In 2018, "microwaveable" claims replaced "free from added/artificial preservatives" products in the top 10 claim categories, but this reverted in 2019. “Low-allergen or no/reduced allergen” claims have ranked in the top 5 claims since 2012. In 2020, 6,373 “Low-allergen or no/reduced allergen” products were introduced, compared to 4,924 product introductions in 2015. This reflects an increase concern of food allergies in children, such as peanut and tree nut allergies. “Gluten free” product claims have been among the top 5 claim categories since 2013, also reflecting a concern for allergens, as well as other health concerns. "Genetically modified organism (GMO)-free" claims ranked among the top 10 claims for the first time in 2015 and are among the top 5 claims in 2020. In 2020, 4,557 "GMO-free" products were introduced, compared with 2,689 in 2015. This reflects consumers' concern about the possible effects of genetically engineered (GM) food on their health. "Organic" product claims have been among the top 10 claim categories since 2014.

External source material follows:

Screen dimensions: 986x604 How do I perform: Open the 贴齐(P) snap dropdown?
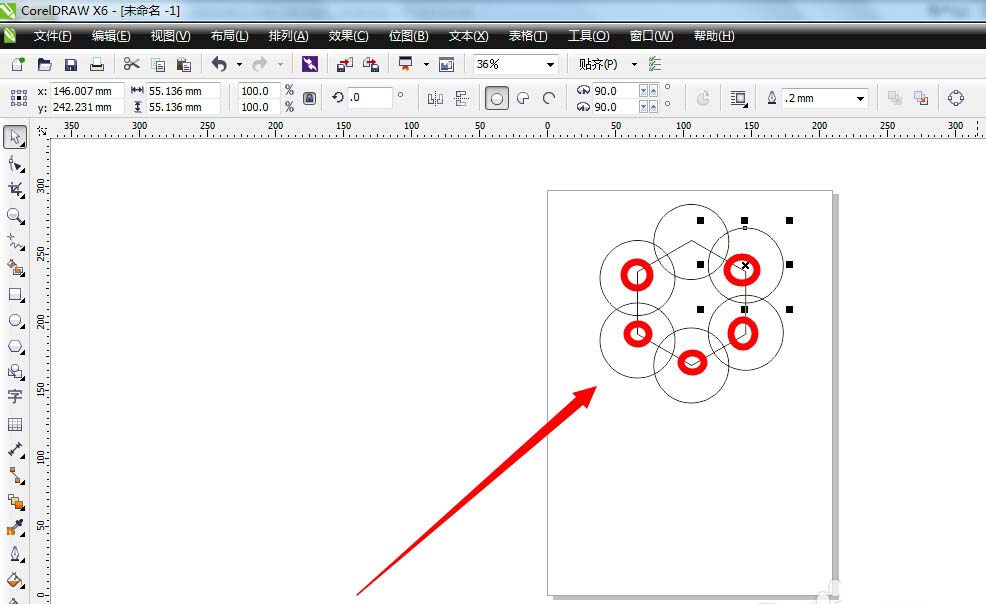[x=634, y=65]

Products bearing logos that promote a company’s social media site (for example, Facebook, Instagram, Pinterest, or Twitter) reached the top 10 claims for the first time in 2013. Promoting new products using social media platforms was practically nonexistent before 2012. Products with social media logos increased 13 percent from 2018 to 2019, but decreased 9 percent in 2020 and ranked 8th among all new product claims, accounting for 3.8 percent of new product launches. This increase suggests that more food companies deem networking and promoting their products and business via social media to be an essential component of their overall marketing strategy. Social media platforms are quickly overtaking traditional media formats such as print and TV ads, brochures, flyers, and email campaigns. Advantages to advertising via social media (rather than advertising via traditional media) include lower cost, minimal effort, increased opportunity to interact with customers in real time, global coverage, adaptability, and ability to measure impact. Food companies are now putting QR (Quick Response) codes on products so that consumers can access the company website or online services through their smart phones. Companies may use QR codes to facilitate consumer interaction with products by linking the code to product information, such as the presence of allergens or GMOs.